DuPont is making a killing on the “RoboCop” material used in bulletproof vests

October 22, 2013
October 22, 2013

Chemicals giant DuPont may be best known for pioneering snoozy household products like Tupperware bowls and Teflon pans. But some of the innovations driving its latest profits are a lot edgier.

One of the standouts in the company’s third quarter earnings, released this morning, was the strong performance of its safety and protection division, which makes up roughly 13% of DuPont’s total revenue. Sales for the unit jumped 5% to $985 million, while profits were up 16% to $171 million. By contrast, DuPont’s overall profits dropped thanks in part to its declining chemicals business, which has suffered from volatile titanium prices. 

Among other products, the safety and protection division makes Kevlar materials, which are used by the military and in corporate security for products like ballistic and stab resistant clothing and lightweight armor.
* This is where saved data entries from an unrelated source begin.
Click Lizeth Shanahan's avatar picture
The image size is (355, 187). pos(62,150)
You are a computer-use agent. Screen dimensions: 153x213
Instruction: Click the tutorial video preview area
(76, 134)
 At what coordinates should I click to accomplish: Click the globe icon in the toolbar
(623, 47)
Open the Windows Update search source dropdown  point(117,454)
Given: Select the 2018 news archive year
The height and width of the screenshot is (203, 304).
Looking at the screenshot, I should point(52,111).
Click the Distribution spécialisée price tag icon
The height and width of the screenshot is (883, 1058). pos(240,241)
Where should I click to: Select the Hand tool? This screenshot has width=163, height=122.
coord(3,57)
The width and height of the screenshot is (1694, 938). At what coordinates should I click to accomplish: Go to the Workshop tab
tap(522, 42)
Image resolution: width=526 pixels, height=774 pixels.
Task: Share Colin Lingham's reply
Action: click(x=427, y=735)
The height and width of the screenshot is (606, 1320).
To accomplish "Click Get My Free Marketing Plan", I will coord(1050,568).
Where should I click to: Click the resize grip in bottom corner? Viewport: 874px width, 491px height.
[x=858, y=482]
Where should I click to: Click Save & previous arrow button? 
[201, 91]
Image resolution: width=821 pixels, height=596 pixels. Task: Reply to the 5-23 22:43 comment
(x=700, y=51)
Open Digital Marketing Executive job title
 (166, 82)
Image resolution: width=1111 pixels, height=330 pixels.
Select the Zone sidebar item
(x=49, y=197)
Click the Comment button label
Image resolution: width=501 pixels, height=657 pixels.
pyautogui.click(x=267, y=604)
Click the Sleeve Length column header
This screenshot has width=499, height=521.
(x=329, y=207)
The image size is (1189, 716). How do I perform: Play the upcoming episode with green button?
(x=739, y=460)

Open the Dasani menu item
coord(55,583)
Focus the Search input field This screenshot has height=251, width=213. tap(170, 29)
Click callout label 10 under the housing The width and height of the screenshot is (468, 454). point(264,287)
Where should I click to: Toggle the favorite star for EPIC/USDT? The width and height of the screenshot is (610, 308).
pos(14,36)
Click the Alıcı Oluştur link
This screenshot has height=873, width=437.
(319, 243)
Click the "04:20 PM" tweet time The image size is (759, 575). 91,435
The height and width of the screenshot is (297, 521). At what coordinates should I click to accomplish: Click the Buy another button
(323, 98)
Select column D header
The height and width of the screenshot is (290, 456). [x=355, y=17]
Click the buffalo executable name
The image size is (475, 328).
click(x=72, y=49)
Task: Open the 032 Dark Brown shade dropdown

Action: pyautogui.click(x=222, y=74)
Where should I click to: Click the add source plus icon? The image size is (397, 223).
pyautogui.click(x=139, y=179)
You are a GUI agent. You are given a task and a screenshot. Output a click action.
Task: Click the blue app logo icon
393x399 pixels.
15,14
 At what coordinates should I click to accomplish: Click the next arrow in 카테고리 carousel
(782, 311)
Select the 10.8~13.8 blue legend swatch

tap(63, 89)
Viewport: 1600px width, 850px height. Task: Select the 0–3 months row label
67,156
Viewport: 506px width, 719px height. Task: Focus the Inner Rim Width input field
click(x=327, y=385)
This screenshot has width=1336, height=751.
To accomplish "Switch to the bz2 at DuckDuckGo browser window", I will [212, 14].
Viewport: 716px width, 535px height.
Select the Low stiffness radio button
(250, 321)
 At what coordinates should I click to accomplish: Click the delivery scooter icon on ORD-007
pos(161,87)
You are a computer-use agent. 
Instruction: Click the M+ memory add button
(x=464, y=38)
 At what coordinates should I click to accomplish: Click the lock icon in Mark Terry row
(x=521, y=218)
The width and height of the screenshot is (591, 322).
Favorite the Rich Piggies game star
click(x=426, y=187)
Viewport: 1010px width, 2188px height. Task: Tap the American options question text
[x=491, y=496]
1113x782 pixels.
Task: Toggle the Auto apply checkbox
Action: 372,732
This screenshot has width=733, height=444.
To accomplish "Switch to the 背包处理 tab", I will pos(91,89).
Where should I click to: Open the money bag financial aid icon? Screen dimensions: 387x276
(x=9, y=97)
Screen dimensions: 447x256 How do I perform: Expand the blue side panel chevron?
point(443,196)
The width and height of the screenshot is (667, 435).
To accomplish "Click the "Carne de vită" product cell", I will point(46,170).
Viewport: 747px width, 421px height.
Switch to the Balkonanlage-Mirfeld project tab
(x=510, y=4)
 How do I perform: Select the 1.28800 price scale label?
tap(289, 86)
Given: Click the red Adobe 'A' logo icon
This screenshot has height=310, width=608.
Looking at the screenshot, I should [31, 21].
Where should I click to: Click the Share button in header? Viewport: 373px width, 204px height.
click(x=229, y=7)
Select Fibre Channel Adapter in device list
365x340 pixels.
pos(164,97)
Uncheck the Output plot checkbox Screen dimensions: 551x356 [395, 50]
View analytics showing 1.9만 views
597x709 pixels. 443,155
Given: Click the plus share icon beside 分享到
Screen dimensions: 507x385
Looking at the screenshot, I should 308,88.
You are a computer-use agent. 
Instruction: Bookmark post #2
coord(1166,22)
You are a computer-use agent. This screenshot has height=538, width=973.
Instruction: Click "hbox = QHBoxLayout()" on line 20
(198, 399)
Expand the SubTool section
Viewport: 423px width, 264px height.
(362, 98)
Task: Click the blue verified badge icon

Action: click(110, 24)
The technology, which has been around since the 1960s, is even used in businesses as diverse as the National Football League. Detroit Lions receiver Nate Burleson, for instance, said he is planning to wear a Kevlar sleeve to protect his broken arm when he returns from injury in coming weeks.   “I’m going to have something basically, from my wrist almost to my elbow,”  he told the Detroit Free Press last week. “They said it’s Kevlar, so it’s pretty legit. Some RoboCop stuff.”

DuPont said the outsized growth in demand for Kevlar came down to “increased demand in US ballistics military protection.” That includes flame-resistant Kevlar used in military vests and throat and groin protectors. Whether this demand starts to wither as US military cutbacks set in remains to be seen, but the company  still expects modest growth in sales in the fourth quarter.